> _PROBLEMS TO WORK ON_
**1.** Answer these questions using the forum thread below.
(a) About how much did the lumber cost last Friday?
(b) In what year did Peter and Kathleen honeymoon?
(c) How many vertebrae were fused in Jim's wife's surgery?
**2.** Reproduce the passage of the forum thread between "Love that bougainvillea" and "the first night.....", inclusive.

PROVIDED TEXT section start

The lumber prices & availability were terrible. I'd sketched & priced one out several years ago when materials were about $400. Last Friday, I paid almost $1000. The local lumber yard was out of all 14 foot stock. The owner told me they couldn't keep stock in since everyone is building decks even with the prices so high. It's crazy, but at least we got it done.


message 1442: by Peter (new)

Peter Tillman | 737 comments Wow. I have another story of comparative price-checking. Here's the place where Kathleen and I honeymooned in 1980:
https://www.flickr.com/photos/2905046...
Love that bougainvillea heart over the lobby door! Anyway, no idea how much we paid then -- but the cheapest cabins per-night rate, during the week, go for $3150!! Whoa. California! They do give you bkfst....
We celebrated my wifes b-day in their patio dining-room. Lovely room as always, but most of the food was just so-so, sigh. We had lunch there a couple months back & it was amazing!


message 1443: by Jim (new)

Jim (jimmaclachlan) | 4367 comments That's crazy, Peter.


message 1444: by Peter (new)

Peter Tillman | 737 comments Jim wrote: "That's crazy, Peter."

Ayup. But it truly is a lovely place. The Kennedys slept there! Winston Churchill slept there. I mean, everybody splurges on their honeymoon, at least for the first night.....

Now owned by the Beanie Baby guy. Crazy that you could become a billionaire selling Beanie Babys.... but there you have it.
California!


message 1445: by Jim (last edited Jun 17, 2022 08:50AM) (new)

Jim (jimmaclachlan) | 4367 comments A big thanks to Ed & Natalie for taking care of everything around here. My health sucks & life has gotten complicated. My wife's surgery was a lot more extensive than they planned on. 6 vertebrae fused instead of 2 & she lost the use of her right leg. She spent a week in the hospital & is now in rehab, probably until early July. Right now it's looking as if it will be a few months before she can walk unassisted, so she broke down & told me I was right about putting in the handicap ramp. Wow! I was right! She can still surprise me after 40 years occasionally.

PROVIDED TEXT section end
DATA RECORDS section start

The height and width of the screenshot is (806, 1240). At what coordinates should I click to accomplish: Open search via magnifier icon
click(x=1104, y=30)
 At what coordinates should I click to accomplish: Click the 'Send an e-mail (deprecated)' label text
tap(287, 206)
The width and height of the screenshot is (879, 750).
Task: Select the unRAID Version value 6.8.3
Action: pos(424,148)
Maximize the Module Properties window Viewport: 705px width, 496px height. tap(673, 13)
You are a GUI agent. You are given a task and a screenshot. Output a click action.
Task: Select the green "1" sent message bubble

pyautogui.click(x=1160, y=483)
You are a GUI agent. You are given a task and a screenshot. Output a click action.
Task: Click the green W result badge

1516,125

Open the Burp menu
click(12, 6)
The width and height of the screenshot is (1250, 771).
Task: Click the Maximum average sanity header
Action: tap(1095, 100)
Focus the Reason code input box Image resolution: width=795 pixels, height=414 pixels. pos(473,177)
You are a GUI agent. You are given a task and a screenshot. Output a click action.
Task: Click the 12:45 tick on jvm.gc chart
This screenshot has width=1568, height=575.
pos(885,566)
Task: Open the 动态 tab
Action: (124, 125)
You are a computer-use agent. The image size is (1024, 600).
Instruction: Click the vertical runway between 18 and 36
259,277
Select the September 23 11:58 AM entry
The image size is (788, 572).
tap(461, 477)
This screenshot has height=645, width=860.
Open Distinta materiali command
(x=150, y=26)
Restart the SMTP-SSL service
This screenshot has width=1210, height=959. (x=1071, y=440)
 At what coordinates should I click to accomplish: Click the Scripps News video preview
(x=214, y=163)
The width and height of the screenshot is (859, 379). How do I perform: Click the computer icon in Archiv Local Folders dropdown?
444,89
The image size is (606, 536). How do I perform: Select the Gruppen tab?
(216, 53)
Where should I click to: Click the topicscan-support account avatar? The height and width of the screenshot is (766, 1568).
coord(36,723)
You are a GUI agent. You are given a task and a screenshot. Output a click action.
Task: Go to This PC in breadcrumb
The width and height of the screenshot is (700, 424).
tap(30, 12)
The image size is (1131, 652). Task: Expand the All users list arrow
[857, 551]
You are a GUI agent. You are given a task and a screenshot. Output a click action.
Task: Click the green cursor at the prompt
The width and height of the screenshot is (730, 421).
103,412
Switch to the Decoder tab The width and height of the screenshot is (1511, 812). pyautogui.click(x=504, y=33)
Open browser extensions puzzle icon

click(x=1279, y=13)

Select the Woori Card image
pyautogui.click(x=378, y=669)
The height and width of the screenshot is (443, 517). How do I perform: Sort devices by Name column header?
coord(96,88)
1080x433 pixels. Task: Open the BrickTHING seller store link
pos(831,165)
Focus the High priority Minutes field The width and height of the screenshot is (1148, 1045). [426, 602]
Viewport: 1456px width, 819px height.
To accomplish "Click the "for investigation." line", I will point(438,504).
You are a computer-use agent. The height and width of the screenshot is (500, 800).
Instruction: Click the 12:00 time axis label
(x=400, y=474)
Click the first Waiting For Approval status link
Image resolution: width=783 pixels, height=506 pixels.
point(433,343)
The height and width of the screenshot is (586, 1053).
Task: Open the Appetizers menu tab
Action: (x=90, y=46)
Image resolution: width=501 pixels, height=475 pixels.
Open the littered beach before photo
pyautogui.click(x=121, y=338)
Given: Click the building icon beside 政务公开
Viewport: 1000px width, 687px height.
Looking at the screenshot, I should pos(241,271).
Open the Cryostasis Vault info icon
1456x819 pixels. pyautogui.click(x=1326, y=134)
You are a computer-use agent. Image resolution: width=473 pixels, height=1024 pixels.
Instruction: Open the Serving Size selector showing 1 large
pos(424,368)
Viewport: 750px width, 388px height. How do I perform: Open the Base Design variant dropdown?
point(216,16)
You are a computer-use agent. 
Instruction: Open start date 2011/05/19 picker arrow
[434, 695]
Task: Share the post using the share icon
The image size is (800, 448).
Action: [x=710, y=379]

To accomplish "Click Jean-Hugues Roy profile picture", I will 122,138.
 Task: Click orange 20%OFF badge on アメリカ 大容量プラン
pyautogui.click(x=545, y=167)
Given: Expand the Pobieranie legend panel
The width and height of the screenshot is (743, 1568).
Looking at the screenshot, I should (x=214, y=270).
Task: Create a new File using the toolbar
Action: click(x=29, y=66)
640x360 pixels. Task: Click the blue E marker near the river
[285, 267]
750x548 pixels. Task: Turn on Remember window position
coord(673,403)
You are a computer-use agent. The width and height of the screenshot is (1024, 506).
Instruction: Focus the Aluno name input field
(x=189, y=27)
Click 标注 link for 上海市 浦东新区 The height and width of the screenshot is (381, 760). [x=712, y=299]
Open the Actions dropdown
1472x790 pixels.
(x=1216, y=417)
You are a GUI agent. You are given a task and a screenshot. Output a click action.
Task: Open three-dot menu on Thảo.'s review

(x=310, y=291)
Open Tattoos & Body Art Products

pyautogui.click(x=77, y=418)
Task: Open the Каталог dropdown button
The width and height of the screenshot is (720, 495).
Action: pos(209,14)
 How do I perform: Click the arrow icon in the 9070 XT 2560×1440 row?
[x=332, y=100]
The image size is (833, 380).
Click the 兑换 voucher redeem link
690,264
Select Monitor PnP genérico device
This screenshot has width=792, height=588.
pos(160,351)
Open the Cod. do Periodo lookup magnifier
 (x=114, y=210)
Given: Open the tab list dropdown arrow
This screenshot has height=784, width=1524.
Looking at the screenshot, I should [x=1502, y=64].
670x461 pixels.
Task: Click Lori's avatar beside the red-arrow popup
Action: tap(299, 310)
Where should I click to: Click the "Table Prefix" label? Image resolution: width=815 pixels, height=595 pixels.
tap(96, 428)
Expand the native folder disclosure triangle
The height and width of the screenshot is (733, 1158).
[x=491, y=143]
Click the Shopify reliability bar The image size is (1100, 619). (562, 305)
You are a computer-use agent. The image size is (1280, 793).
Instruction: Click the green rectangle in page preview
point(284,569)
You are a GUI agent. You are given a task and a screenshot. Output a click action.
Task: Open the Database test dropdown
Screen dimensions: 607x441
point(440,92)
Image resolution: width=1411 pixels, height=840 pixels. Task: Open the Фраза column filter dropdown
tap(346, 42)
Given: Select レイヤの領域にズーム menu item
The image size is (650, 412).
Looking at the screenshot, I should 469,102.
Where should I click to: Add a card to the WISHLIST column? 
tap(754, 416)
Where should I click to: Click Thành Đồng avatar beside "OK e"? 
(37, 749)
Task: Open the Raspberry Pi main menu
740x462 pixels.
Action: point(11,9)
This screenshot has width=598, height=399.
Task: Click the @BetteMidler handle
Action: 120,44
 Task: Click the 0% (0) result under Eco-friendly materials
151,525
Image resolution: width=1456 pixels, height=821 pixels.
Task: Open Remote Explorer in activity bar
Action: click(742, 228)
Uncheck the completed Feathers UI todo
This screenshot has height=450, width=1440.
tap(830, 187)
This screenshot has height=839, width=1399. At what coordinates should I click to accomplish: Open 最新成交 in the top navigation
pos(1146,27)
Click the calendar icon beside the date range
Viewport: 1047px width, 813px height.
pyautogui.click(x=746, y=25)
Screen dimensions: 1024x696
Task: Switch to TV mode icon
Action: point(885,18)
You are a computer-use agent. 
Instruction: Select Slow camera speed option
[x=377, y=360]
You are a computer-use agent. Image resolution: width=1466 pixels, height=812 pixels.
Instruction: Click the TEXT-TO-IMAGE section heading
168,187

DATA RECORDS section end

> _ANSWERS PROVIDED_
**1.**
(a) Almost $1000
(b) 1980
(c) 6

**2.**
Love that bougainvillea heart over the lobby door! Anyway, no idea how much we paid then -- but the cheapest cabins per-night rate, during the week, go for $3150!! Whoa. California! They do give you bkfst....
We celebrated my wifes b-day in their patio dining-room. Lovely room as always, but most of the food was just so-so, sigh. We had lunch there a couple months back & it was amazing!


message 1443: by Jim (new)

Jim (jimmaclachlan) | 4367 comments That's crazy, Peter.


message 1444: by Peter (new)

Peter Tillman | 737 comments Jim wrote: "That's crazy, Peter."

Ayup. But it truly is a lovely place. The Kennedys slept there! Winston Churchill slept there. I mean, everybody splurges on their honeymoon, at least for the first night.....